Bradford’s Council for Mosques has backed the Telegraph & Argus campaign supporting calls for a ban on a proposed English Defence League rally in the city.

The EDL has planned to flood the streets with thousands of supporters during August Bank Holiday weekend.

Today, Muslim leaders in Bradford called on all of the city’s diverse communities to stop any groups “disrupting the peace”.

A spokesman for the Council for Mosques said in a statement: “All communities in Bradford must unite to say that EDL or other organisations of its type are not wanted in Bradford.”

He said that the Council for Mosques was united in its determination to keep such elements out of neighbourhoods and the city.

“EDL is committed to disrupting the peace and harmony of our neighbourhoods, towns and cities,” he added. “They do this through propaganda, which encourages and incites racial and religious hatred, and by setting communities against each other. We must not allow ourselves to be drawn into their web of hatred.”

The Council for Mosques is working with Bradford Council, West Yorkshire Police and Bradford District Faith Forum, as well as voluntary groups, to make people aware of EDL tactics.

A campaign against the rally has been started by groups under the Bradford Together Banner and is backed by politicians in the city, business and faith leaders, academics and members of the public.

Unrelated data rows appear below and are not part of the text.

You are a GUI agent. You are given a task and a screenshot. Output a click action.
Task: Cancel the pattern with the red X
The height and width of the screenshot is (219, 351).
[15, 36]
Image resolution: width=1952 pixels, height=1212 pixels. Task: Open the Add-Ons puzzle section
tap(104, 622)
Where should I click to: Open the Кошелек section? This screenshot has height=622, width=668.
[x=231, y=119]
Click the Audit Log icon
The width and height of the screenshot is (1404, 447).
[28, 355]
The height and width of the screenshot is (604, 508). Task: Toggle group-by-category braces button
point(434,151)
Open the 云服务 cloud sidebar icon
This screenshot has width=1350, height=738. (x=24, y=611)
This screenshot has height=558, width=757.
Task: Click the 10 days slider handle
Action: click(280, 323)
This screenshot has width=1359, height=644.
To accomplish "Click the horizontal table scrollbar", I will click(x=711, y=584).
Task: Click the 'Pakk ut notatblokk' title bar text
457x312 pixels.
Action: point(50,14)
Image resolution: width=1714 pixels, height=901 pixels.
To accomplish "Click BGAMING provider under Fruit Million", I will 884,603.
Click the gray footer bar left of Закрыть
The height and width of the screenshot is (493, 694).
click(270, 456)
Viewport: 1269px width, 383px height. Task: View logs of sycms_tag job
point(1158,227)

Khadim Hussain, president of the Council for Mosques, said: “Some people may think that EDL is only targeting Muslims and that therefore they should not get involved.

“The EDL is against everyone who does not fit into their misguided and false definition of what constitutes Britishness.

“This time its Muslim; next time it will be someone else. Therefore, let us work together – Muslim, Christians, Sikhs, Hindus, Jews, humanists – to say to EDL: ‘We are not interested in your type of politics’.”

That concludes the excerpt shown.